TORRINGTON – What do Torrington’s mom-and-pop shops have in common with online giant Amazon? Answer: supply shortage struggles.

Inflation rates and supply shortages seem to be climbing a path not many people are able to follow. Rising prices means money gets a little tighter and heading into the holiday season when expenses are already multiplied, many Goshen County residents are worried.

The Wyoming Economic Analysis Division recently released the Wyoming Cost of Living Index for the second quarter of 2021. The report shows costs statewide increased an average of 7.7% during that time. Prices in southeast Wyoming rose an average of 7.2%. Costs in the entire U.S. rose an estimated 4.8%, putting Wyoming’s inflation rate far ahead of the rest of the country.

In Goshen County, the average cost of a two-bedroom apartment was $570 in June 2020. In June 2021, the average cost of that same apartment was $609, an increase of 6.8% in one year.

“Inflation hurts American pocketbooks, and reversing this trend is a top priority for me,” President Biden said in a statement on Nov. 10.

While economists across the country debate who’s to blame for this inflation (answers range from the Biden administration’s COVID relief package to people just buying too much stuff), a price-inflated Thanksgiving is here.

Food-related costs rose 1.9% and transportation-related costs rose 23.3% in Wyoming this year, all adding up to higher costs for that turkey thawing out in the fridge.

“The price of meat is astonishingly high because of issues with the packers not having enough workers to process the meat for the supply and demand,” Main Street Market manager Tom Kelly said. “You have less supply coming out and, you know, it’s going to raise the price because you just don’t have the workforce.”

One trick to avoiding high prices is ordering early, before inflation prices hit, but this option isn’t always possible.

“We try to buy smart before that inflation hits,” Carrie Dishman at Fresh Foods grocery store on Main Street said. “We’ve been able to hold everything pretty conservative and not that much of a jump, but we understand there is a jump, especially the perishable items such as meat and produce.”

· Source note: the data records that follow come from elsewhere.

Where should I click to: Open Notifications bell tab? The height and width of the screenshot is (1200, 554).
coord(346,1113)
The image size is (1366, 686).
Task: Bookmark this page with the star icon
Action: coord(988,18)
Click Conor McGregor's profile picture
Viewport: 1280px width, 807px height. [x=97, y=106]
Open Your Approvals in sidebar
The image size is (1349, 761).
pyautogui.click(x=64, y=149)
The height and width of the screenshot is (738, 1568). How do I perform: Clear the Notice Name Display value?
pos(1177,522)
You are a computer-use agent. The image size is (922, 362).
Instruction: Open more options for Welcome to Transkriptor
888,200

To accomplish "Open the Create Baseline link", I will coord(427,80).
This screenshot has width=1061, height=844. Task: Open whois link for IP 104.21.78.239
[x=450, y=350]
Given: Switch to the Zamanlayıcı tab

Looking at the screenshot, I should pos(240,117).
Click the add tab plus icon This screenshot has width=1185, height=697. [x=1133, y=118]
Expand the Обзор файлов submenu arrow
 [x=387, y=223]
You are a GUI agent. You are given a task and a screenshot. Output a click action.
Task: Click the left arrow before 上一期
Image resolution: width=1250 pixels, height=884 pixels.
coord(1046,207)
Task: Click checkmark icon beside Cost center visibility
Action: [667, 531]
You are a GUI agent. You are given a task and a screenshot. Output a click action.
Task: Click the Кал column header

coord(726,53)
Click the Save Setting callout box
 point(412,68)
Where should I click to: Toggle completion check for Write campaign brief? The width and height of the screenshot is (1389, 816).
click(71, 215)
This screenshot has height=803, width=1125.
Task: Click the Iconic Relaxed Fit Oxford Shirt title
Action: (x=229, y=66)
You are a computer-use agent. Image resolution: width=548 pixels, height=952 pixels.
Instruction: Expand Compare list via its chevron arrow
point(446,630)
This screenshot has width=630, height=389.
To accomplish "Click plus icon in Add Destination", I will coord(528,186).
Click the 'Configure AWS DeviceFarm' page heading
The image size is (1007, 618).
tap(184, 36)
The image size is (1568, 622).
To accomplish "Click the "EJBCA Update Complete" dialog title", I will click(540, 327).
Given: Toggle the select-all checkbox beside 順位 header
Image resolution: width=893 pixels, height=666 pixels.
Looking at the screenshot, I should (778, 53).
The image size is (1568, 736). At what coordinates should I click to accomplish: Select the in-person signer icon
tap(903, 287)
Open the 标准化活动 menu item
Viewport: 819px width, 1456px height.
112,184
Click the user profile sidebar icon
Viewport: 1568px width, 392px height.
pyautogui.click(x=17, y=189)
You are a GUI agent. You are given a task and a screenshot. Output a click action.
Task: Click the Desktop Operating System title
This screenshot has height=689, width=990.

Dishman pointed out the difference between perishable and nonperishable foods’ prices was that something nonperishable like a can of pumpkin was made before inflation hit and thus cost less money to get on the shelf. On the other hand, something perishable like a turkey can’t sit on a shelf for long, meaning it must be prepared and transported amid high inflation rates.

“High inflation robs us of our economic gains,” Governor Mark Gordon wrote in a statement preceding his proposed budget for the 2023 and 2024 fiscal years. “The second quarter of 2021 saw the highest level of inflation in Wyoming in more than a decade.”

Stores are also facing slower shipping due to shortages of both labor and goods, and demand for certain goods is only increasing by the day.

“Our biggest issue is getting stuff delivered,” Ruth Van Mark at Sew Addicting on Main Street said. “I’ve had several vendors tell me that my order that I should have had here a couple weeks ago is stuck on an ocean liner someplace.”

Those phone calls on hold with customer service have led to an extra dose of caution when stocking up the store.

“I’m careful when I order something,” Van Mark said. “If they say they have it in stock, then I’ll order it. If it’s something that’s out of stock, I know I won’t get it for a while.”

Other stores in Torrington have noticed the same trend in supply shortages.

“We’ve definitely noticed a little bit of a price raise compared to last year,” Erika Veenstra at Old Moose Mercantile on 21st Avenue said. “[Shipping] has just been slower, but we found some really great local places that we can buy from.”